Fra i teorici del capitalismo, Joseph Schumpeter nel suo grande libro del 1911 non vi ravvisa alcun dinamismo. La sua inestimabile intuizione, in quel lavoro, è che le scoperte scientifiche e le invenzioni non sono innovazioni commerciali: per mettere in atto le opportunità commerciali ancora non sfruttate e rese disponibili dalla tecnologia esistente, c’è bisogno di qualcuno con la capacità organizzativa di caricarsi del lavoro dello sviluppo, l’imprenditore. Per Schumpeter è come se esistesse un mercato delle nuove idee e delle invenzioni e in questo mercato l'imprenditore sceglie ciò che occorre per la sua impresa o per creare nuove opportunità di business.
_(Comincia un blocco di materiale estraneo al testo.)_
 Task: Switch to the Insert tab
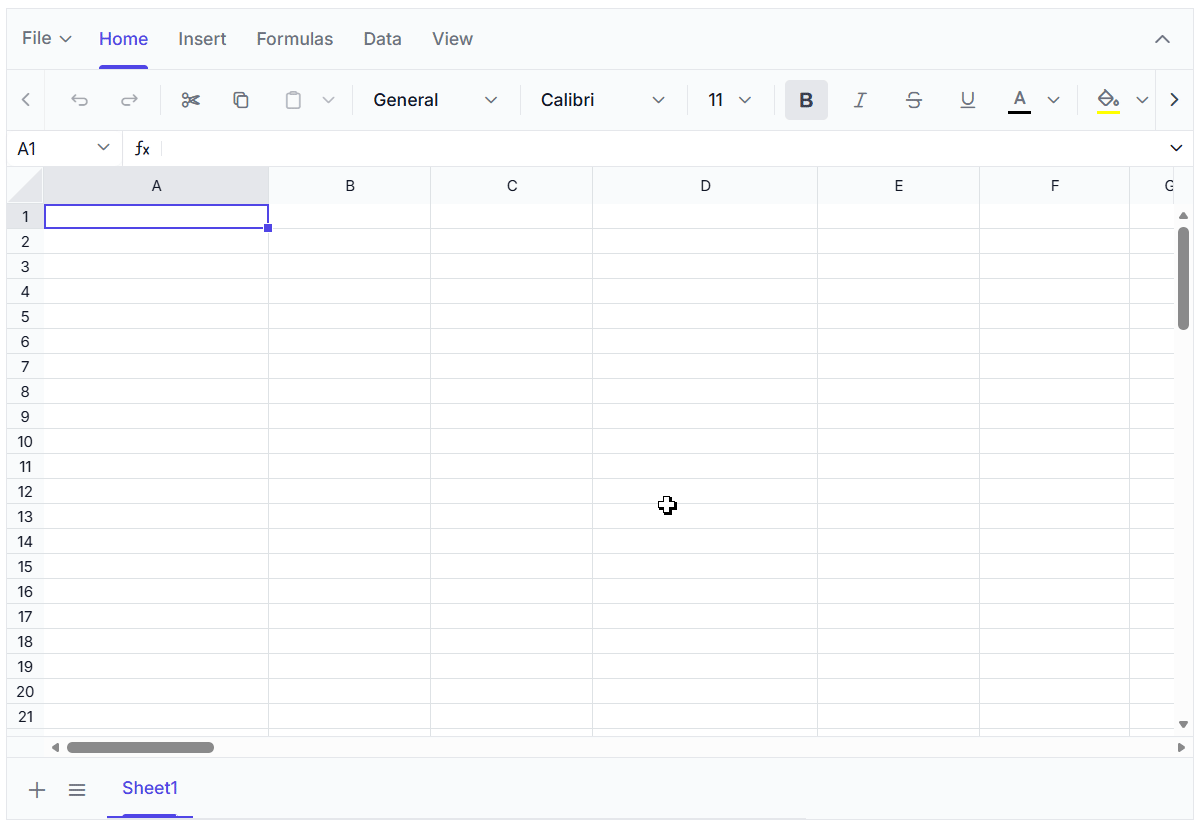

Friedrich Hayek propone una teoria che suggerisce che il capitalismo è dinamico e lo è più del socialismo o del corporativismo. Ma non subito. Hayek dà inizio alla teoria moderna del capitalismo con il lavoro che sviluppa a metà del suo percorso scientifico, fra la metà degli anni Trenta e la metà degli anni Quaranta. Virtualmente, ciascun partecipante alla vita economica giù giù fino al più umile degli impiegati possiede una conoscenza privata, o know how, circa il suo lavoro, la sua impresa, e il suo settore, e questo non include soltanto il sapere formalizzato nei libri. Il decision making decentralizzato dell’economia capitalistica è ben attrezzato per fare uso di questa conoscenza informale, diffusa e altamente specializzata, molto di più di quanto lo sia il socialismo centralizzato. In questo suo lavoro Hayek ci lascia supporre che dal grande crogiuolo della conoscenza informale e diffusa potrebbero nascere nuove idee per l’innovazione commerciale, idee che a pochi altri uomini d’affari, o addirittura a nessuno, potrebbero venire. Secondo Hayek è quasi sempre l'ideatore o l'inventore che crede nella propria scoperta che con determinazione, magari con l'aiuto di un imprenditore o di un finanziatore, porta sul mercato il "prodotto" in cui crede.
Chiaramente, il tasso di tale innovazione non dipenderà soltanto dal numero di persone che stanno elaborando nuove idee, ma anche dalla ricettività e selettività dell’economia, rispetto alle nuove idee. È stato lasciato ai teorici che sono venuti poi di sottolineare alcune cruciali determinanti. Il pluralismo dell’esperienza e del sapere che gli investitori fanno sedimentare nelle loro decisioni lascia ad un ampio numero di idee imprenditoriali la possibilità di una valutazione informata e saggia. E, dettaglio significativo, il finanziere e l’imprenditore non hanno bisogno dell’approvazione dello Stato o di “partner sociali”. E neppure verranno ritenuti responsabili di fronte a un siffatto corpo sociale se il processo dovesse andar male, e nemmeno innanzi ai finanziatori del finanziere. Pertanto possono essere avviati diversi progetti che verrebbero considerati troppo opachi ed incerti da promuovere, per lo Stato o per i soggetti sociali.
Mentre il sistema continentale riunisce taluni esperti per decidere gli standard per un prodotto prima che una sua qualsiasi versione sia immessa sul mercato, il capitalismo concede l’accesso al mercato a tutte le sue versioni.